_Work request:_
Write out an exact copy of the line with "Open the 模型文件 module in sidebar" and of each line after it, through the end of the records below.

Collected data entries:
[Start of section]

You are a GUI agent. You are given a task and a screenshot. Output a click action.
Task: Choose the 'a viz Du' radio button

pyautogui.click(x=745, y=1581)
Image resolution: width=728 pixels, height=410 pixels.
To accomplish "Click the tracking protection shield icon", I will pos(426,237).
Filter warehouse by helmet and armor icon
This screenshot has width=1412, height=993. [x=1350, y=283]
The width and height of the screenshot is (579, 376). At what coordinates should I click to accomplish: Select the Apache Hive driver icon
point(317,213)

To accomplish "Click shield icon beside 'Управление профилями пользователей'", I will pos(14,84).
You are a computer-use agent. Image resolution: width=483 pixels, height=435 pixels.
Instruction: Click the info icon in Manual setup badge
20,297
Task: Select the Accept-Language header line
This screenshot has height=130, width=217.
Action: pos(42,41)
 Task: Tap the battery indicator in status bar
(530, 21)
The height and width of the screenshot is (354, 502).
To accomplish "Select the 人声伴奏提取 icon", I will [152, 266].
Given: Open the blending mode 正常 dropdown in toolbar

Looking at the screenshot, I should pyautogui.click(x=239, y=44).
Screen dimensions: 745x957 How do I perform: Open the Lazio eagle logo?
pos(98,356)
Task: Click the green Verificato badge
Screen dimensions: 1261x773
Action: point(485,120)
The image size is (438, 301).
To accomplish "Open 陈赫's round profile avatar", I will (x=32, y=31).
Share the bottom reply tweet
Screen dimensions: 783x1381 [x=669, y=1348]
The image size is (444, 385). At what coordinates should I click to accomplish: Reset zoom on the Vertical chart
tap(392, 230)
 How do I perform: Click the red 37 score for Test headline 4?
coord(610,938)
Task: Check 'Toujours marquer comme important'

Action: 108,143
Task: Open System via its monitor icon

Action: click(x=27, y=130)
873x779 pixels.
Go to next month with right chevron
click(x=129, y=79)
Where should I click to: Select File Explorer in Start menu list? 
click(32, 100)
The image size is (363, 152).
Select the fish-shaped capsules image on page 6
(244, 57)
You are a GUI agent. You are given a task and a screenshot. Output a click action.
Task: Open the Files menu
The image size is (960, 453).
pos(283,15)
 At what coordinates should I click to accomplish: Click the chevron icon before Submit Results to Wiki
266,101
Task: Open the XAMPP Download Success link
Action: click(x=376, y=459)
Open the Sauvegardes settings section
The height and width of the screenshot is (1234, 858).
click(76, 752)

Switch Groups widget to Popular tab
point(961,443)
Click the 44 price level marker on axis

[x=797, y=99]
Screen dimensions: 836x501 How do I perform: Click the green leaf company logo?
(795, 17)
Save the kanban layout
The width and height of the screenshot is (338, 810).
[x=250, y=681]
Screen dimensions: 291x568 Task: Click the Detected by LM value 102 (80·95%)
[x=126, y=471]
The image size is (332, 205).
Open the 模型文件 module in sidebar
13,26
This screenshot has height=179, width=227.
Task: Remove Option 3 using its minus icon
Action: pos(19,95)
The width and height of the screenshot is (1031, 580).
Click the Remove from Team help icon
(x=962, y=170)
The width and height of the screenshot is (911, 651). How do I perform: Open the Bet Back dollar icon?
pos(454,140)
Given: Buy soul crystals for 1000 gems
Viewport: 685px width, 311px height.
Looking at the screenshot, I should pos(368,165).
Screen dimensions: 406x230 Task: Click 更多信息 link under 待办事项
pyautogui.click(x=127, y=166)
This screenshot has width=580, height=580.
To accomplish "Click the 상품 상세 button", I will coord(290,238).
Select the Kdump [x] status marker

[End of section]

_Solution:_
Open the 模型文件 module in sidebar
13,26
This screenshot has height=179, width=227.
Task: Remove Option 3 using its minus icon
Action: pos(19,95)
The width and height of the screenshot is (1031, 580).
Click the Remove from Team help icon
(x=962, y=170)
The width and height of the screenshot is (911, 651). How do I perform: Open the Bet Back dollar icon?
pos(454,140)
Given: Buy soul crystals for 1000 gems
Viewport: 685px width, 311px height.
Looking at the screenshot, I should pos(368,165).
Screen dimensions: 406x230 Task: Click 更多信息 link under 待办事项
pyautogui.click(x=127, y=166)
This screenshot has width=580, height=580.
To accomplish "Click the 상품 상세 button", I will coord(290,238).
Select the Kdump [x] status marker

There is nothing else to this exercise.